Amended Law Effective January 1, 2018
Maryland has amended its Personal Information Protection Act (PIPA), which (among other things) imposes certain employer investigation and notice requirements. Highlights of the amended law are presented below.
If a business' primary or functional regulator has rules, regulations, or policies regarding protection of personal information and notice, and is in compliance with those rules, that business will be deemed to be in compliance with PIPA. Similarly, compliance with the Gramm-Leach-Bliley Act or other specified federal laws is deemed to be in compliance with Maryland law.

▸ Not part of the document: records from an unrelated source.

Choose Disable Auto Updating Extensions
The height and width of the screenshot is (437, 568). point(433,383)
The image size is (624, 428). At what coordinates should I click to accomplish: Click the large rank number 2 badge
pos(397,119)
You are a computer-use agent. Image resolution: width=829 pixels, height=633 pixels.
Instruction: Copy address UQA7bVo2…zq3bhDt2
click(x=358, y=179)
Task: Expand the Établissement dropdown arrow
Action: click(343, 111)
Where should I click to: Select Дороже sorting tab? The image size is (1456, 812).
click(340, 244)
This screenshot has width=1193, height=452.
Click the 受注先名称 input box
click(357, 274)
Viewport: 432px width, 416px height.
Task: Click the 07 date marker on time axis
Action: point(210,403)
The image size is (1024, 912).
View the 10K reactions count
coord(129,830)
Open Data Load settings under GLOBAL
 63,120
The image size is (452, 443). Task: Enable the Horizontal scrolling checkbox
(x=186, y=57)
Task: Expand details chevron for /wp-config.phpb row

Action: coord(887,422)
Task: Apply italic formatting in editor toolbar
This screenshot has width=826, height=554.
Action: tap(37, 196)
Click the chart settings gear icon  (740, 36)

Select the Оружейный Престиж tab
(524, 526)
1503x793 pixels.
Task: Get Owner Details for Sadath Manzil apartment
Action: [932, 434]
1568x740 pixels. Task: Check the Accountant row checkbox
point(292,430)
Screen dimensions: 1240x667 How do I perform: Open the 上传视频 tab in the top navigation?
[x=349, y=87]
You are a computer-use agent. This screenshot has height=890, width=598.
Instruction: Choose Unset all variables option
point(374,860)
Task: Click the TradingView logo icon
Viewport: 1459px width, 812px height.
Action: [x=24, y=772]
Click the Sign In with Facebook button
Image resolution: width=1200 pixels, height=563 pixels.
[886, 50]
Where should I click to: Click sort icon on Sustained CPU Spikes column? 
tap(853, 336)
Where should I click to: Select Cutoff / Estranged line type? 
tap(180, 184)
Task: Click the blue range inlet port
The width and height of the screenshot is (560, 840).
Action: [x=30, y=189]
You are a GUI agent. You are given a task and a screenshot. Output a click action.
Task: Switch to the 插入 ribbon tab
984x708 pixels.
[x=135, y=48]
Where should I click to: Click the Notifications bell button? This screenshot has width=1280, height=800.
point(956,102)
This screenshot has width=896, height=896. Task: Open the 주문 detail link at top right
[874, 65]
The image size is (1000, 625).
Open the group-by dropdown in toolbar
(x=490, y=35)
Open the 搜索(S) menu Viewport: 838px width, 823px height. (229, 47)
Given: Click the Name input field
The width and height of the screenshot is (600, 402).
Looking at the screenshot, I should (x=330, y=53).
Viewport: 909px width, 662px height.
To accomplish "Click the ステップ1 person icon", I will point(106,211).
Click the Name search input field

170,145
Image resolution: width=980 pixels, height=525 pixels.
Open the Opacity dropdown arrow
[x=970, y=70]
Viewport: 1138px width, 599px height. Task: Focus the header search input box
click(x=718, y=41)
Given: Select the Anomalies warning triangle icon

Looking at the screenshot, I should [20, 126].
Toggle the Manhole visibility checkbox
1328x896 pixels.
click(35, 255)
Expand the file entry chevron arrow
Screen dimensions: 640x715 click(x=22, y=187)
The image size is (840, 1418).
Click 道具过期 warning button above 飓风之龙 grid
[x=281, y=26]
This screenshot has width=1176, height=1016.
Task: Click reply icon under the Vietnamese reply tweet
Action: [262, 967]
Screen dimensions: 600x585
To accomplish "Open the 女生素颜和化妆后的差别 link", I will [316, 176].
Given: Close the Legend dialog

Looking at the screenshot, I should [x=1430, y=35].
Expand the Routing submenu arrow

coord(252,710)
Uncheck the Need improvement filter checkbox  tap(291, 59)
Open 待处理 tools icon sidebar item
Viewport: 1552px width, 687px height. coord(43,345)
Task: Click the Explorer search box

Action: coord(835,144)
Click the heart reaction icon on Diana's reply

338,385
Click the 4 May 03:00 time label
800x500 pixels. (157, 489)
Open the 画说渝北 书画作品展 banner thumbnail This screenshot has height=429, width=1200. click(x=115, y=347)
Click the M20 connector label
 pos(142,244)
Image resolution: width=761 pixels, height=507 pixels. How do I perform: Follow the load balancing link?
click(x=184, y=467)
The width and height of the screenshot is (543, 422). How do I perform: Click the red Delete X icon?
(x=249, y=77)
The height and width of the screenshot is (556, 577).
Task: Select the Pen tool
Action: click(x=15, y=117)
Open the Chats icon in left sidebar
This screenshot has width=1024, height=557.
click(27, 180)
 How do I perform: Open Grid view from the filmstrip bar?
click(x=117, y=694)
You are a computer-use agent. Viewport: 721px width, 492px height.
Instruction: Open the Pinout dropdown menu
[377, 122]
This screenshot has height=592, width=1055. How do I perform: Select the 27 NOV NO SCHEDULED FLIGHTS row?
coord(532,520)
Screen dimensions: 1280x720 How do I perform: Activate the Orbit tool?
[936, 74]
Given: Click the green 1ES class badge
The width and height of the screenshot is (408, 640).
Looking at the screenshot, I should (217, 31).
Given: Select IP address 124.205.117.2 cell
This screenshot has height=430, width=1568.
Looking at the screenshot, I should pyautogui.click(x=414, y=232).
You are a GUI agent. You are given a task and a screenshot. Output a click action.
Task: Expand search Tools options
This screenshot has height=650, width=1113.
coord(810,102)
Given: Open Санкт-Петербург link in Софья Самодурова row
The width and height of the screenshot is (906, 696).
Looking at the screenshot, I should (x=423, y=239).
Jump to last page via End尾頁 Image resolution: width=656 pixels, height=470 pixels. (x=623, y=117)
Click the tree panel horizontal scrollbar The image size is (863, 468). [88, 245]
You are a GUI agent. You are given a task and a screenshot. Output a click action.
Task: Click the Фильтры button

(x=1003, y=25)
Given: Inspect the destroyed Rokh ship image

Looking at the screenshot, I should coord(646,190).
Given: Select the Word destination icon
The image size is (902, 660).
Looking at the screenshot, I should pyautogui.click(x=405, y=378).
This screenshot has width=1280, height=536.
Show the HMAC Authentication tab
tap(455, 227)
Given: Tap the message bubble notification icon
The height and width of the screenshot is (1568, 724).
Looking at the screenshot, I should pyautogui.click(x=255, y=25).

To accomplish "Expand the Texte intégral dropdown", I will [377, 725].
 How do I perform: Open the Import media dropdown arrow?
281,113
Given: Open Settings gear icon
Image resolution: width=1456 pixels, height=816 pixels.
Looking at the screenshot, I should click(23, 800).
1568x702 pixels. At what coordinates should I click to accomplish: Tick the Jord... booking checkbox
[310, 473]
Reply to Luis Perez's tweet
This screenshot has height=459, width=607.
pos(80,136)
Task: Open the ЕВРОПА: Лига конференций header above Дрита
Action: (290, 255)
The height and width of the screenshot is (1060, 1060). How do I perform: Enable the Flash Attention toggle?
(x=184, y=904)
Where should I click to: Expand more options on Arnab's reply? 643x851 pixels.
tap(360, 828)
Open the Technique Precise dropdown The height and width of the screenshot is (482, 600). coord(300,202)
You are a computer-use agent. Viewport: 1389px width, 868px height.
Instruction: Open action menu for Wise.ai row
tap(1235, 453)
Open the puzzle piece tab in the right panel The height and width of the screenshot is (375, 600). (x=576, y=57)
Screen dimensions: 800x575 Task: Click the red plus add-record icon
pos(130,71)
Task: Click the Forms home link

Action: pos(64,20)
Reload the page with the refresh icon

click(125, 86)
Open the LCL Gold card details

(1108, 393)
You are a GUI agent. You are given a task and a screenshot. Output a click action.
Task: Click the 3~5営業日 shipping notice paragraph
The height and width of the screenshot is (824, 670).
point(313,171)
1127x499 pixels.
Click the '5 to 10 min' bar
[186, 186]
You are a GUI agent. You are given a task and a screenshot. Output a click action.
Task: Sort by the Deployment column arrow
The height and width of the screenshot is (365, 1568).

PIPA defines “Personal information” as an individual's first and last name in combination with a:
- Social Security Number
- Driver's License Number
- Financial Account Number
- Individual Taxpayer Identification Number
unless the information is encrypted, redacted or otherwise rendered unusable.
A “security breach” is defined as the unauthorized acquisition of computerized data that compromises the security, confidentiality or integrity of personal information.
If a business experiences a security breach where personal information that, combined, may pose a threat to a consumer if misused, that business must notify any affected consumers residing in Maryland.
Once a security breach is detected, a business must conduct in good-faith a reasonable and prompt investigation to determine whether the information that has been compromised has been or is likely to be misused, i.e. for identity theft.
If the investigation shows that there is a reasonable chance that the data will be misused, that business must notify the affected consumers.